怪盗セイレーンの奪取 ①
「怪盗団?」
私がゲームにログインし、ゴエモンのところにいくとそういう話を受けた。
「私もよくわかんねえんだが、この国には怪盗団なる義賊がいるらしいぜ。……盗み勝負してえなぁ」
泥棒同士惹かれあうんだろうか。
ゴエモンは仲間を見つけたかのように生き生きとした顔をしている。でも、怪盗団か。怪盗ってあれでしょ? 顔をマスクか何かで隠して華麗に物を盗んでいく。ゴエモンが技術の盗みなら怪盗は魅せる盗みというところか。
シルクハットをかぶって蝶の形をしたマスクをつけてマントを羽織る。これだけで怪盗っぽい。

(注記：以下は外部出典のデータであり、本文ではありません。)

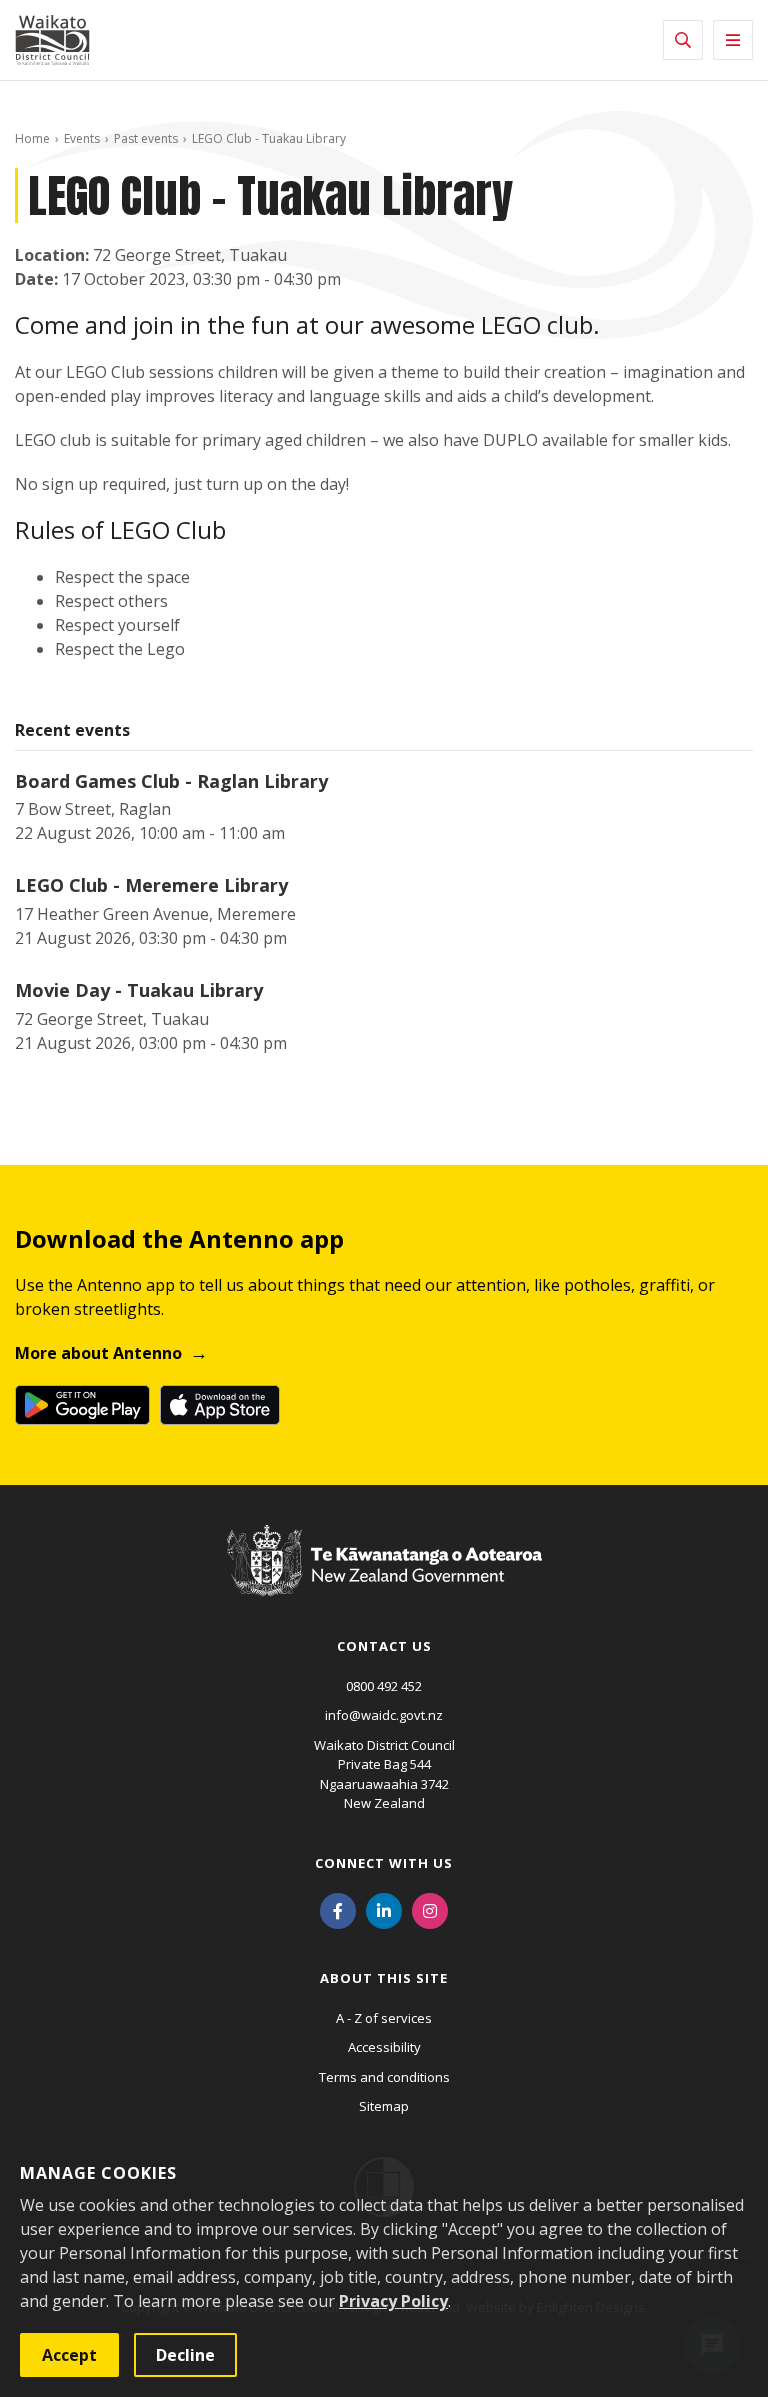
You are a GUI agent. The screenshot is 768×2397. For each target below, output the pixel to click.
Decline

「そいつは闇夜に紛れ込み悪徳貴族の宝を華麗に奪う。くう! 私も憧れるぜ!」
と、ゴエモンが笑顔になっていた。
だがしかし、突然真顔になる。うしろをギロリと睨んだ。
「ま、だがしかし、そこに隠れてるのはいただけねえな」
「バレました?」
と、突然シルクハットで蝶マスクをつけた男の人が出てきた。
全体が黒ずくめで闇夜に紛れ込めるな。たしかにかっこいい。
「ま、バレたなら仕方ないな。あんたからは俺と同じ匂いがプンプンするから興味持ってよ」
「おお、あんたが噂の怪盗か」
「いかにも。名前は……とりあえず隻眼とでも呼んでくれ」
彼は赤い目をしていた。
赤く瞳孔が光る。隻眼とかなにそれ。超かっこいいんだけどさ。
「私はゴエモン。天下の大泥棒だ!」
「ゴエモン。いい名前だな」
隻眼は微笑む。
それはまるで私たちの実力を図っているかのようだった。ゴエモンはそれを頬を掻いて流している。隻眼はあははと苦笑いを浮かべていた。

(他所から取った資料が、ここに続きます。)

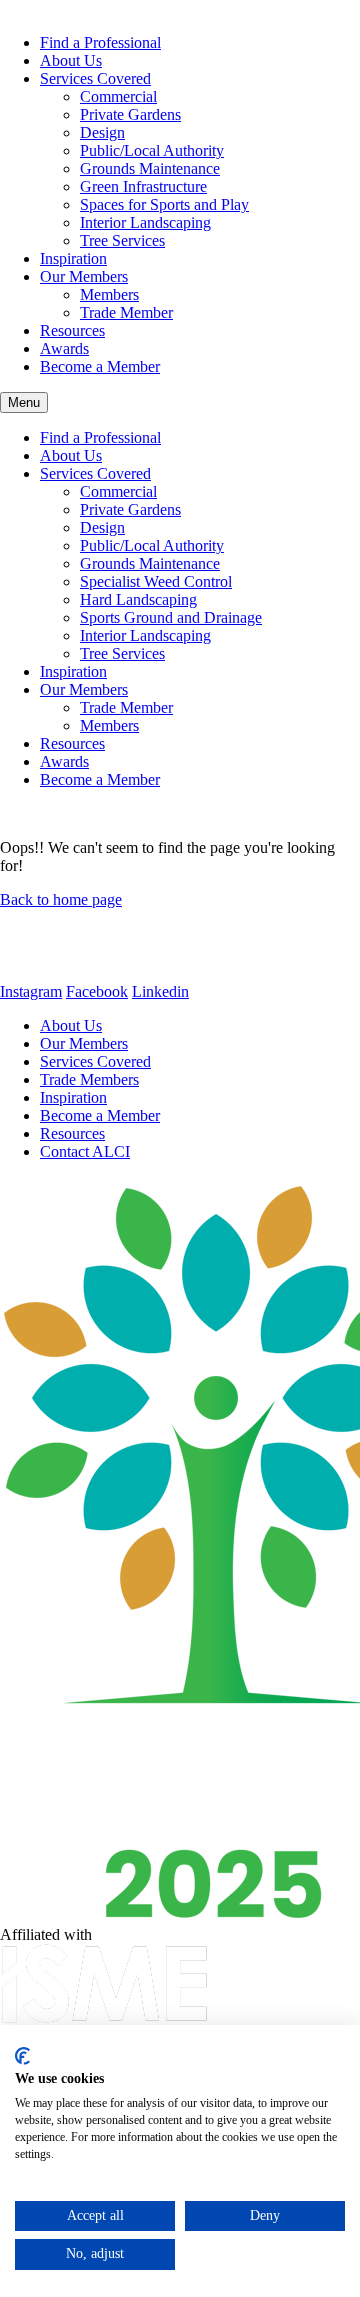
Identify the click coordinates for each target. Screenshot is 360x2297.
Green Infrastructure (143, 186)
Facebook (97, 991)
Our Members (84, 276)
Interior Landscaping (145, 222)
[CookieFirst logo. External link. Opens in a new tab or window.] (22, 2056)
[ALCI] (116, 973)
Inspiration (73, 258)
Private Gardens (130, 114)
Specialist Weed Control (156, 581)
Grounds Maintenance (150, 168)
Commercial (118, 96)
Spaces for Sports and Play (164, 204)
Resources (72, 330)
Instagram (31, 991)
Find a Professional (100, 42)
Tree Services (122, 240)
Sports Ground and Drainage (171, 617)
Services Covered (95, 78)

「……実力はすごそうだ。ならば、ゴエモンさん。頼みがある」
「なんでえ?」
「近々、グラップル公爵の家に盗みに入ろうと思っている」
「グラップル?」
「この国の宰相の家だ」
グラップル宰相……。ああ、あの人か。ゼウス王の横にいたあの人。見た目年齢だと50くらいだろうか。すごくベテランのような顔つきをしていて、物腰が柔らかい人。
隻眼は悪徳貴族から盗みを働くって言っている。なら、グラップル公爵は悪徳貴族なのだろうか。
「だが、警備が公爵家ともなると多くてな。俺だけじゃ掻い潜れねえ。もしもの時の為についてきてほしい」
《クエスト:怪盗セイレーンの華麗なる奪取 を受けますか?》
「セイレーン……?」
「……あら。よく俺の名前がわかったね」
と、驚いたような顔をしていた。
アナウンスがネタバレしたんだけどさ、セイレーンか。セイレーンってたしかギリシア神話に登場するの怪物の名前……。歌で惑わして遭難や難破にあわせる。
この人も……そんな感じ? この言葉はもしかしたら惑わし?
「で、ミキ、どうするよ。私はミキの決定に従うぜ」
「……じゃ、やろう」
セイレーンという名前に少しばかり不安感があった。